As we move forward in the new environment created by the spread of COVID-19, it is important for individuals and entities to carefully analyze and understand what impact, if any, the current reality has, or will have, on their contractual obligations.
Many contracts, leases, and other binding documents between parties, include a force majeure clause, which may excuse a party from performance in the event of certain unforeseen circumstances. The analysis of whether COVID-19 triggers a force majeure clause will hinge on the precise language in the contract. Like any other contractual provision, a force majeure clause will, generally speaking, be construed in light of the contractual terms, the surrounding circumstances, and the purpose of the contract. Facto v. Pantagis, 390 N.J.Super. 227, 231 (App. Div. 2007).

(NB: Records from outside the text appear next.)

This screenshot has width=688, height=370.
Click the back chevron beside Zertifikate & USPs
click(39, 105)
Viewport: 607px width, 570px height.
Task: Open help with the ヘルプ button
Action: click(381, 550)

If your contract includes a force majeure provision, it should be analyzed to determine what impact it might have on your obligations, or the obligations owed to you. Depending upon the contractual terms, there may be limitations relating to how soon you must notify the other party that force majeure has been triggered.
Frustration of Purpose and Impossibility of Performance
Even if a contract does not have an express force majeure provision, a court may relieve a party of the duty to perform, if performance has unexpectedly become impracticable as a result of a supervening event. Specifically, a court may void contractual obligations pursuant to the doctrines of impossibility of performance and frustration of purpose.
Recently, in Capparelli v. Lopatin, 459 N.J.Super. 584 (App. Div. 2019) we successfully argued that a contract was rendered void based upon the application of these doctrines. In that case, the Appellate Division explained that “both the impossibility and frustration doctrines are concerned with an extraordinary circumstance that may make performance of a contract so vitally different from what was reasonably to be expected as to alter the essential nature of that performance.”
Frustration of purpose applies when a party can perform under a contract, but a supervening event has fundamentally and severely changed the nature of the parties’ overall bargain. Similarly, “under the related doctrine of impossibility or impracticability of performance, a party is excused from having to perform his contract obligations where performance has become literally impossible, or at least inordinately more difficult, because of the occurrence of a supervening event that was not within the original contemplation of the contracting parties.”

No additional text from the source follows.